## The records:
┌──
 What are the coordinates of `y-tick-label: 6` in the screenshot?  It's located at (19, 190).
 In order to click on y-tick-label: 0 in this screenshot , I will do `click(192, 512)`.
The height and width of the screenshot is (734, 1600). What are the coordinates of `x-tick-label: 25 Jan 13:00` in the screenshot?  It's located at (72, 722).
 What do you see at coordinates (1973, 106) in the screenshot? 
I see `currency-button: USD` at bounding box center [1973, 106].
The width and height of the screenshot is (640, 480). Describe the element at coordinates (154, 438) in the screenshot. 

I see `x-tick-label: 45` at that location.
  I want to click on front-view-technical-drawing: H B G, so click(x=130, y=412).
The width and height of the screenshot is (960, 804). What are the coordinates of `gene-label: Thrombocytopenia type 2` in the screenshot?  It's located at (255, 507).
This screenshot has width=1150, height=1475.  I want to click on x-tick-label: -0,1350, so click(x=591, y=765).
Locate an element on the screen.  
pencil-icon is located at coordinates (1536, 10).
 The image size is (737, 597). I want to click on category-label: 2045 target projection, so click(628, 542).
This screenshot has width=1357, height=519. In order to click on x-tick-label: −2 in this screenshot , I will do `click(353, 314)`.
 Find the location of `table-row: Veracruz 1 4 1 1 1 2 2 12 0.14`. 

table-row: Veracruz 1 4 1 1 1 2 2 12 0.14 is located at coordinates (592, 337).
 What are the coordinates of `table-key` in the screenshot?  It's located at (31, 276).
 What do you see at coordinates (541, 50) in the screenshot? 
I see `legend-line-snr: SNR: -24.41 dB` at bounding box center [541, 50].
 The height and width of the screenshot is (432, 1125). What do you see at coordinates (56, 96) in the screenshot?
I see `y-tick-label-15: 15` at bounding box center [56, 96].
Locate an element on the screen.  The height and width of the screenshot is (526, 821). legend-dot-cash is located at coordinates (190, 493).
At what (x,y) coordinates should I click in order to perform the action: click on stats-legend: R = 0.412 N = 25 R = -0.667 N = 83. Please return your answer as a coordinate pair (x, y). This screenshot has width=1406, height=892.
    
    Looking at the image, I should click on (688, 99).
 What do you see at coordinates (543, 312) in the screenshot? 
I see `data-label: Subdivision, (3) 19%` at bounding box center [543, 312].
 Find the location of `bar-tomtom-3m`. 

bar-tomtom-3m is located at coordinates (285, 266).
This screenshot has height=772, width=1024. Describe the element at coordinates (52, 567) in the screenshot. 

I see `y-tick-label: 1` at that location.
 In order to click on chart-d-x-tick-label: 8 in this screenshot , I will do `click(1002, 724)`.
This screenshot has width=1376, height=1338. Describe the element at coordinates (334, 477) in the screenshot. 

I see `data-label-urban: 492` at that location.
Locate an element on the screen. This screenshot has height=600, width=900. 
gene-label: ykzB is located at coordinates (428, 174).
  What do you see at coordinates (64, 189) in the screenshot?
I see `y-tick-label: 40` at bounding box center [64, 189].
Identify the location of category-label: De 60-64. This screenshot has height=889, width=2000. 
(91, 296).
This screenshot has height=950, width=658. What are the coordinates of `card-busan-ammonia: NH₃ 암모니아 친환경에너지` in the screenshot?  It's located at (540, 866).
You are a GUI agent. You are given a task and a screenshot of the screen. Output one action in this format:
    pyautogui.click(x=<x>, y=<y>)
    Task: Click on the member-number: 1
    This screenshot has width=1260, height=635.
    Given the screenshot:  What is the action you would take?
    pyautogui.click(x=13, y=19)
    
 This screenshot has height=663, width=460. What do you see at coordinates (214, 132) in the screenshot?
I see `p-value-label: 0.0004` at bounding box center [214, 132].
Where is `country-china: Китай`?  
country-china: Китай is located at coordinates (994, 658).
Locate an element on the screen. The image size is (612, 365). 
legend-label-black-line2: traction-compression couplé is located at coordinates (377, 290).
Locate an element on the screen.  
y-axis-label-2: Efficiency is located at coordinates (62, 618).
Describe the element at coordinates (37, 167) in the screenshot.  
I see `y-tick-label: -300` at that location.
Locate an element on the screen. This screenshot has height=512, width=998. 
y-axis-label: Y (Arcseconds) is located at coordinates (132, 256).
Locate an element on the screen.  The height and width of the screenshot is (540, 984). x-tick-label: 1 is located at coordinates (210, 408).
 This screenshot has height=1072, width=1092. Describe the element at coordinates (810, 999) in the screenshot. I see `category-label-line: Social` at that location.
└──
## Work instructions:
Change "an element on the screen" to "one item in the screenshot" wherever it occurs in the material, and write out all of the material again with nothing else altered.

## Exercise answer:
 What are the coordinates of `y-tick-label: 6` in the screenshot?  It's located at (19, 190).
 In order to click on y-tick-label: 0 in this screenshot , I will do `click(192, 512)`.
The height and width of the screenshot is (734, 1600). What are the coordinates of `x-tick-label: 25 Jan 13:00` in the screenshot?  It's located at (72, 722).
 What do you see at coordinates (1973, 106) in the screenshot? 
I see `currency-button: USD` at bounding box center [1973, 106].
The width and height of the screenshot is (640, 480). Describe the element at coordinates (154, 438) in the screenshot. 

I see `x-tick-label: 45` at that location.
  I want to click on front-view-technical-drawing: H B G, so click(x=130, y=412).
The width and height of the screenshot is (960, 804). What are the coordinates of `gene-label: Thrombocytopenia type 2` in the screenshot?  It's located at (255, 507).
This screenshot has width=1150, height=1475.  I want to click on x-tick-label: -0,1350, so click(x=591, y=765).
Locate one item in the screenshot.  
pencil-icon is located at coordinates (1536, 10).
 The image size is (737, 597). I want to click on category-label: 2045 target projection, so click(628, 542).
This screenshot has width=1357, height=519. In order to click on x-tick-label: −2 in this screenshot , I will do `click(353, 314)`.
 Find the location of `table-row: Veracruz 1 4 1 1 1 2 2 12 0.14`. 

table-row: Veracruz 1 4 1 1 1 2 2 12 0.14 is located at coordinates (592, 337).
 What are the coordinates of `table-key` in the screenshot?  It's located at (31, 276).
 What do you see at coordinates (541, 50) in the screenshot? 
I see `legend-line-snr: SNR: -24.41 dB` at bounding box center [541, 50].
 The height and width of the screenshot is (432, 1125). What do you see at coordinates (56, 96) in the screenshot?
I see `y-tick-label-15: 15` at bounding box center [56, 96].
Locate one item in the screenshot.  The height and width of the screenshot is (526, 821). legend-dot-cash is located at coordinates (190, 493).
At what (x,y) coordinates should I click in order to perform the action: click on stats-legend: R = 0.412 N = 25 R = -0.667 N = 83. Please return your answer as a coordinate pair (x, y). This screenshot has width=1406, height=892.
    
    Looking at the image, I should click on (688, 99).
 What do you see at coordinates (543, 312) in the screenshot? 
I see `data-label: Subdivision, (3) 19%` at bounding box center [543, 312].
 Find the location of `bar-tomtom-3m`. 

bar-tomtom-3m is located at coordinates (285, 266).
This screenshot has height=772, width=1024. Describe the element at coordinates (52, 567) in the screenshot. 

I see `y-tick-label: 1` at that location.
 In order to click on chart-d-x-tick-label: 8 in this screenshot , I will do `click(1002, 724)`.
This screenshot has width=1376, height=1338. Describe the element at coordinates (334, 477) in the screenshot. 

I see `data-label-urban: 492` at that location.
Locate one item in the screenshot. This screenshot has height=600, width=900. 
gene-label: ykzB is located at coordinates (428, 174).
  What do you see at coordinates (64, 189) in the screenshot?
I see `y-tick-label: 40` at bounding box center [64, 189].
Identify the location of category-label: De 60-64. This screenshot has height=889, width=2000. 
(91, 296).
This screenshot has height=950, width=658. What are the coordinates of `card-busan-ammonia: NH₃ 암모니아 친환경에너지` in the screenshot?  It's located at (540, 866).
You are a GUI agent. You are given a task and a screenshot of the screen. Output one action in this format:
    pyautogui.click(x=<x>, y=<y>)
    Task: Click on the member-number: 1
    This screenshot has width=1260, height=635.
    Given the screenshot:  What is the action you would take?
    pyautogui.click(x=13, y=19)
    
 This screenshot has height=663, width=460. What do you see at coordinates (214, 132) in the screenshot?
I see `p-value-label: 0.0004` at bounding box center [214, 132].
Where is `country-china: Китай`?  
country-china: Китай is located at coordinates (994, 658).
Locate one item in the screenshot. The image size is (612, 365). 
legend-label-black-line2: traction-compression couplé is located at coordinates (377, 290).
Locate one item in the screenshot.  
y-axis-label-2: Efficiency is located at coordinates (62, 618).
Describe the element at coordinates (37, 167) in the screenshot.  
I see `y-tick-label: -300` at that location.
Locate one item in the screenshot. This screenshot has height=512, width=998. 
y-axis-label: Y (Arcseconds) is located at coordinates (132, 256).
Locate one item in the screenshot.  The height and width of the screenshot is (540, 984). x-tick-label: 1 is located at coordinates (210, 408).
 This screenshot has height=1072, width=1092. Describe the element at coordinates (810, 999) in the screenshot. I see `category-label-line: Social` at that location.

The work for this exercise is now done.